After a three-month downturn in the US domestic scrap market, October scrap trading in the US domestic scrap market encountered an upward trend of generally $10/gt ($10/mt) up in cut grades such as shredded, HMS I and P&S, and $20/gt ($20/mt) on busheling scrap, compared to September settled prices. SteelOrbis recently reported settled prices in the Midwest and East coast.
According to a survey by SteelOrbis, scrap contacts are expecting a flat to positive early November scrap trading cycle. Those that expect a sideways trend point to a “few consumers who are adjusting their buying plans slightly downward, although, not at any alarming rate,” while factoring in winter weather scrap feedstock changes.

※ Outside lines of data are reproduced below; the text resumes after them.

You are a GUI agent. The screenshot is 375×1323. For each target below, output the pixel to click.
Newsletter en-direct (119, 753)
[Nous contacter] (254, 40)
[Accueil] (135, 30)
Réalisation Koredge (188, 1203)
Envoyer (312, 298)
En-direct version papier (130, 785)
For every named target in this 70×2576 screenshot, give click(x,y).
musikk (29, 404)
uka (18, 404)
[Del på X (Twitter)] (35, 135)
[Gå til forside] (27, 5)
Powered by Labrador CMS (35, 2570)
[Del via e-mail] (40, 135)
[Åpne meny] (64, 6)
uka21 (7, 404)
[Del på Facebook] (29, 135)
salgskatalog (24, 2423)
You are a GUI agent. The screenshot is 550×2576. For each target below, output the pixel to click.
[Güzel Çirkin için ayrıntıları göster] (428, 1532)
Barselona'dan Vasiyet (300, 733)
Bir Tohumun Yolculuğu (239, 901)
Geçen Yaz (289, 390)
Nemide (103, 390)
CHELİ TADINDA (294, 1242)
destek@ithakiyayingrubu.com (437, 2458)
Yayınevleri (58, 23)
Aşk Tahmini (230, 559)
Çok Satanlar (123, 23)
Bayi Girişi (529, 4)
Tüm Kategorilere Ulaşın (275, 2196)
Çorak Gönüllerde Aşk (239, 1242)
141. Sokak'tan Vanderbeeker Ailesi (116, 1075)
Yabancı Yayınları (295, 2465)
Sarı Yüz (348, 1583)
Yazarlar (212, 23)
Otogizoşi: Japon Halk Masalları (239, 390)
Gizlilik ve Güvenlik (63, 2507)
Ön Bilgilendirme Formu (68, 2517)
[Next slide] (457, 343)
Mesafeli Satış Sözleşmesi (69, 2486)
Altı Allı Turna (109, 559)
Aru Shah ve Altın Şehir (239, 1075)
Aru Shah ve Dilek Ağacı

Those scrap sellers that expect a slight upward trend point to continued strong demand, winter feedstock declines, and the buildup of “safety inventories” due to upcoming holidays in both November and December. A source stated, “Unlike previous years when steel companies sought to tighten at the end of the year on cash flow management, I do not believe that such will be their driving force this November and December as business is good and the transport system still has its challenges.” One source tamed his expectations for a robust upper price movement as he noted that he was unclear whether steel buyers are awaiting softer pricing or if steel makers are getting their finished inventories right-sized.
SteelOrbis was also informed of the potential for a solid increase of $10-20/gt ($10-20/mt) across all grades in November by several sellers in the Midwest. A source in the region supported his expectations with comments on the tight scrap inventories at several of the mills in his region, continued inquiries by mills for scrap buys beyond the early October trading week, and the probability that mills will not take “much down time over the November and December holidays.”